**Written problem:** Extract each row below that contains the string "pixels". The match is case-sensitive.

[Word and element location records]

= = = = = = =

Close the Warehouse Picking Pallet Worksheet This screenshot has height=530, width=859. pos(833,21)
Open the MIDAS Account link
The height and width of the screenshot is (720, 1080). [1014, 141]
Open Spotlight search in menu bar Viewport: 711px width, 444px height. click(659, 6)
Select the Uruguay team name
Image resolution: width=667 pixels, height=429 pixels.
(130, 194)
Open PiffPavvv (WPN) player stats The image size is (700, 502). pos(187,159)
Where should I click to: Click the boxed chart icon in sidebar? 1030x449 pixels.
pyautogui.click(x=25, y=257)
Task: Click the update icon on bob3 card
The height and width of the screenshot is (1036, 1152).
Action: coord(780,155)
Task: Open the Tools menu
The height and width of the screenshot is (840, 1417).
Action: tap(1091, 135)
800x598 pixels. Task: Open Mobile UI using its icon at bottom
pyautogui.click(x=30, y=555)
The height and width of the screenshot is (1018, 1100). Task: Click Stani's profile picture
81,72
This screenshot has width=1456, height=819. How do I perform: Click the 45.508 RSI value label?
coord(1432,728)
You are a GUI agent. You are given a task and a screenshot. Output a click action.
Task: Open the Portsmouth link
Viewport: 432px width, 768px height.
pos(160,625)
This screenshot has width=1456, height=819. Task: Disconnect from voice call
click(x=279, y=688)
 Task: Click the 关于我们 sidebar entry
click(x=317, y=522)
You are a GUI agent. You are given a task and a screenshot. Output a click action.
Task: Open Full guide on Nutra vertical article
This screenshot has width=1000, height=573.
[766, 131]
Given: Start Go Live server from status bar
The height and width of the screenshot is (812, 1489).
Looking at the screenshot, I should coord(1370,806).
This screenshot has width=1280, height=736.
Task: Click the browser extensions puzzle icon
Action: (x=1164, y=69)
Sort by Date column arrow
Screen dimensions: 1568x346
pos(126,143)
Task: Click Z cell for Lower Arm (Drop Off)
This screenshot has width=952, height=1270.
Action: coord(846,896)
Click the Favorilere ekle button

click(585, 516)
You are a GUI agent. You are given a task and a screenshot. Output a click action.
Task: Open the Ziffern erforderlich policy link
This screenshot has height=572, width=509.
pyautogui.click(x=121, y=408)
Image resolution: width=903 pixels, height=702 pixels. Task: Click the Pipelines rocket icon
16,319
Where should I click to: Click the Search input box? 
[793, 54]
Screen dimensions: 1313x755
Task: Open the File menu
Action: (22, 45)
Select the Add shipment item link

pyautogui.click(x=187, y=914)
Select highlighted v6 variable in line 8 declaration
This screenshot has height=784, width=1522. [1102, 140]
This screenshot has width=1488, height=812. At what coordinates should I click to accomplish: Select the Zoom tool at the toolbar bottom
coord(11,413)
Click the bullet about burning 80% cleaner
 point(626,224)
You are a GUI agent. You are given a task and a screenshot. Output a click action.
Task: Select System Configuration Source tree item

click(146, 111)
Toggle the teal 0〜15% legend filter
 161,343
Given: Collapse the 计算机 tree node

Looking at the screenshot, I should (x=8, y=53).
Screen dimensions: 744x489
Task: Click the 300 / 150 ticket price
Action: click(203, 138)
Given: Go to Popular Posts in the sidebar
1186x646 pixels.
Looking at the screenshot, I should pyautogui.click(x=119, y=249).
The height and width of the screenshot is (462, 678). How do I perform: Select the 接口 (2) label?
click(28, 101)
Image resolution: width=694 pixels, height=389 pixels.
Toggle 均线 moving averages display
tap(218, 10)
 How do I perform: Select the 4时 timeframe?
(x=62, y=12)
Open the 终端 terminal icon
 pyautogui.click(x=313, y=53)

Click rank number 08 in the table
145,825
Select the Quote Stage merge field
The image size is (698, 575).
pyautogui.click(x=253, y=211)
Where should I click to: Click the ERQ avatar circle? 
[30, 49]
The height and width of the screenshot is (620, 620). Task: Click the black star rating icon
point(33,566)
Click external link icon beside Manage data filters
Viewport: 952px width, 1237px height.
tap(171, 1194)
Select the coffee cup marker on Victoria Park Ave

= = = = = = =

**Result of this task:**
Image resolution: width=667 pixels, height=429 pixels.
Where should I click to: Click the boxed chart icon in sidebar? 1030x449 pixels.
800x598 pixels. Task: Open Mobile UI using its icon at bottom
Image resolution: width=903 pixels, height=702 pixels. Task: Click the Pipelines rocket icon
1186x646 pixels.
Image resolution: width=694 pixels, height=389 pixels.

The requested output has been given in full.